Cyber security leaders share their APT knowledge

RSA and TechAmerica released key findings derived from a forum of more than 100 of the world’s top cyber security leaders from government and business who met in Washington, DC to address the impact of Advanced Persistent Threats.

Participants at the APT Summit shared threat intelligence, defensive strategies and best practices for protecting against the most menacing security threats targeting highly sensitive information and intellectual property of governments and businesses.

Attendees and speakers included CISOs, CIOs, technology Fellows and senior officials from leading think tanks, industry associations, government, defense and law enforcement, and represented numerous commercial industries including: aerospace and defense, critical infrastructure, legal, finance, energy, technology and manufacturing.

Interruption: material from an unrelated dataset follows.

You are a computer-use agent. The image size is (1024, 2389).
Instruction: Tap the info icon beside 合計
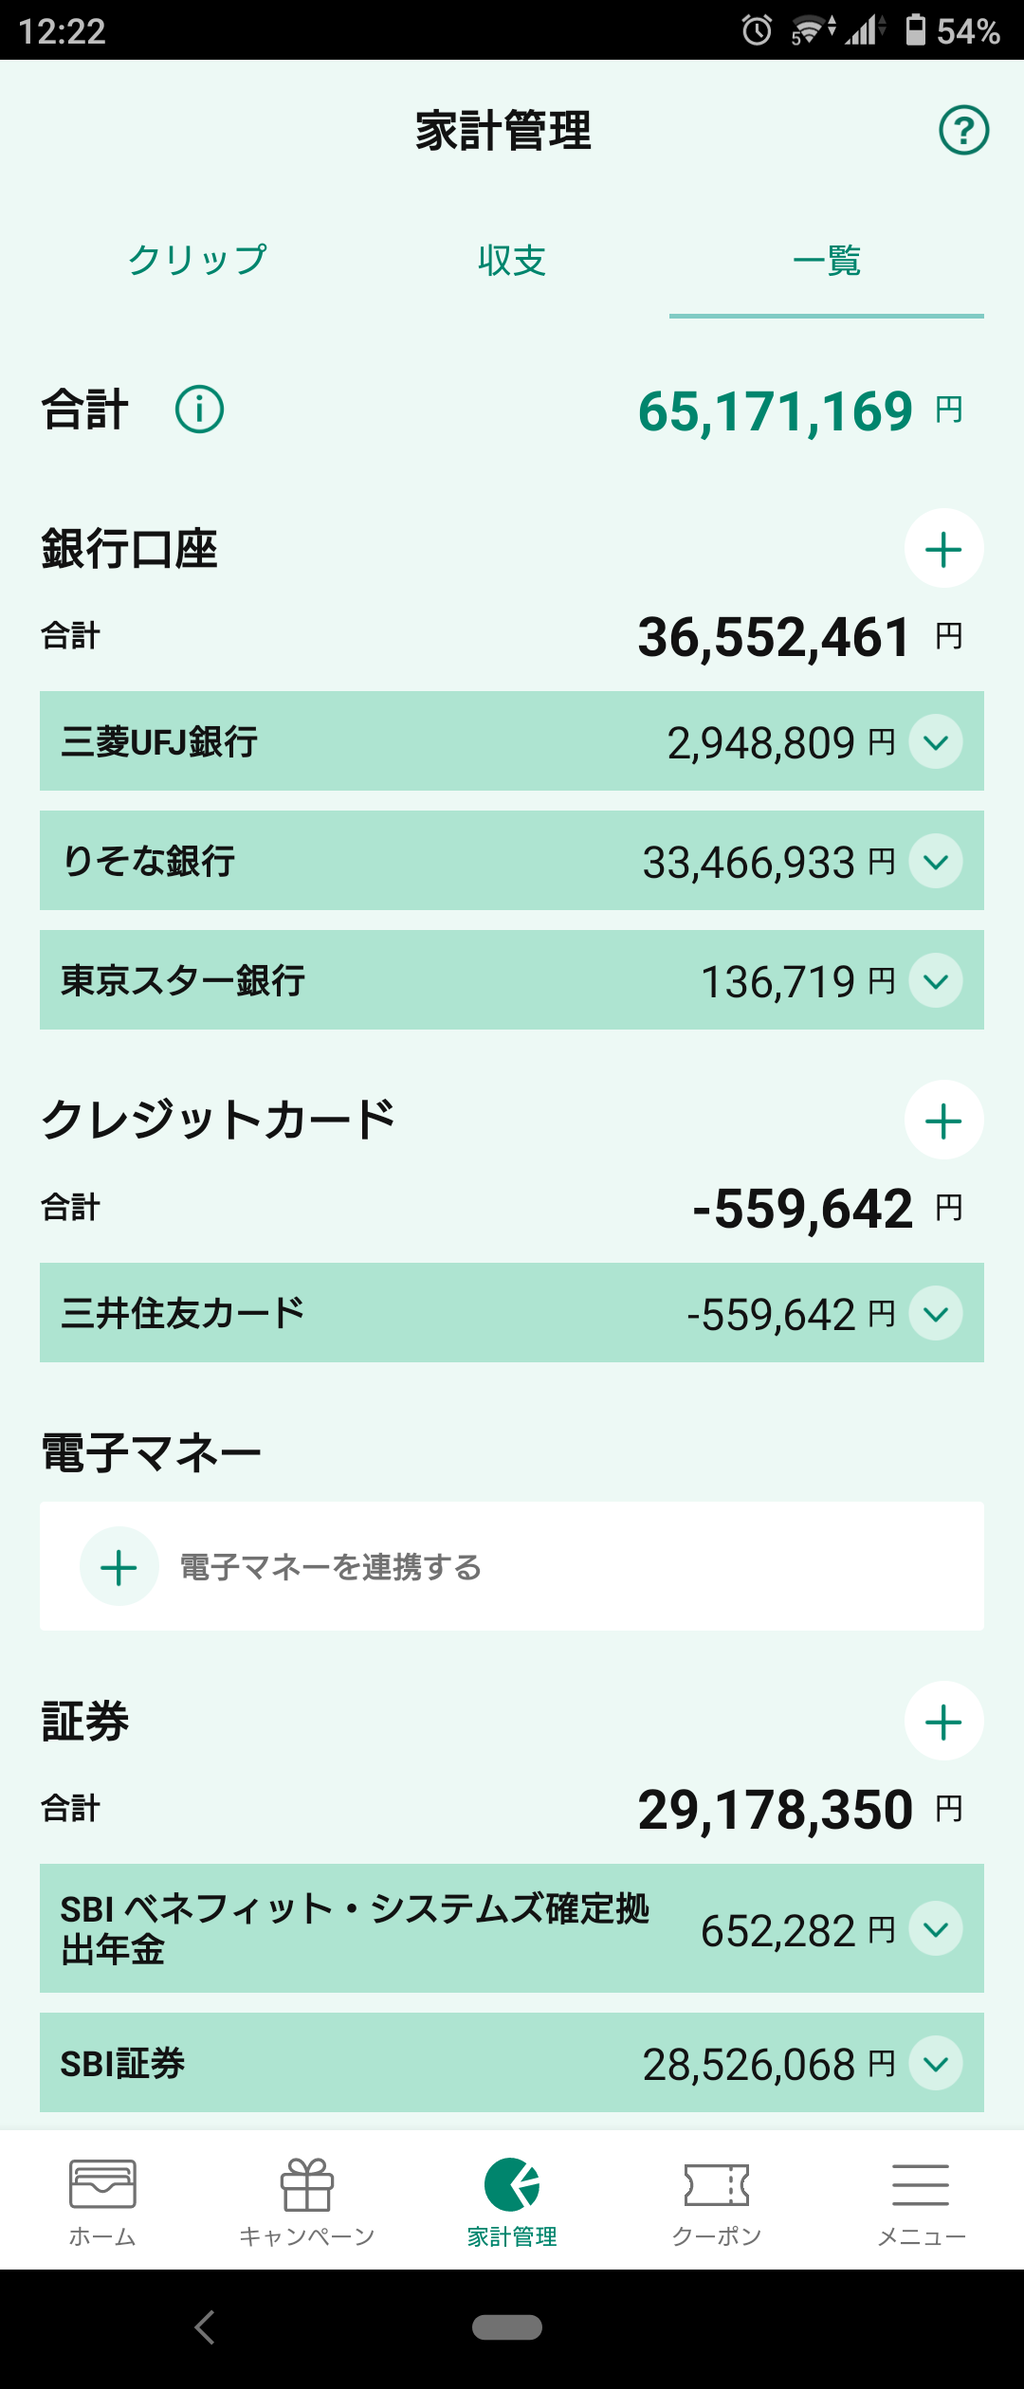[199, 410]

They participated in multiple interactive sessions, which yielded numerous ideas and perspectives, and concluded that:

  • Organizations must learn to live in a state of compromise and should plan and act as though they have already been breached, focusing on closing the exposure window and limiting damage.
  • Situational awareness is essential to detecting threats early and can help improve security and attack response. Organizations can benefit from advanced monitoring techniques and technologies, learning from attacks against other companies and industries and sharing timely threat intelligence.
  • Attack vector has shifted from technology to people. Anyone can be phished given the right context and the attackers have growing access about would-be targets through social networking sites. While user training alone cannot entirely neutralize the threat, training and testing coupled with user restrictions and visibility can give organizations a fighting chance.
  • Attack customization defies traditional signature-based approaches to work against a target’s specific weaknesses. Attackers are increasingly agile and can take advantage of vulnerabilities more quickly than signature-based approaches can remediate.
  • Attackers are better at real-time intelligence sharing than targets and fixing this should be a top priority. Attackers operate unimpeded by legal restrictions and other rules that govern corporations and government organizations. While not a panacea, information sharing of real-time threat intelligence and attack information is of paramount interest to give situational awareness used in helping defend critical infrastructures and mitigate the effects of wide-scale cyber attacks on economic prosperity.
  • Simplicity is the path to better security, and can be an effective countermeasure to the many unmanageable and complicated IT infrastructures in operation today. Given that security is a weakest link problem, only through understanding assets, processes and endpoints is there a chance at real defense.

“The frequency and volume of attacks has reached pandemic levels – this is not a passing fad or anomaly,” said Eddie Schwartz, Chief Security Officer of RSA. “The new fact of life is a ‘state’ of persistent, dynamic, intelligent threat and disruption, the economic and societal ramifications of which are overwhelming. This doesn’t mean that we as a collective of security professionals are powerless against our adversaries – we can and should be able to manage our risk to an acceptable level and change the ongoing and grim trends. Only through collaboration can we unite our strategies to combat these advanced threats as we move forward together in our pursuit of a trusted digital world.”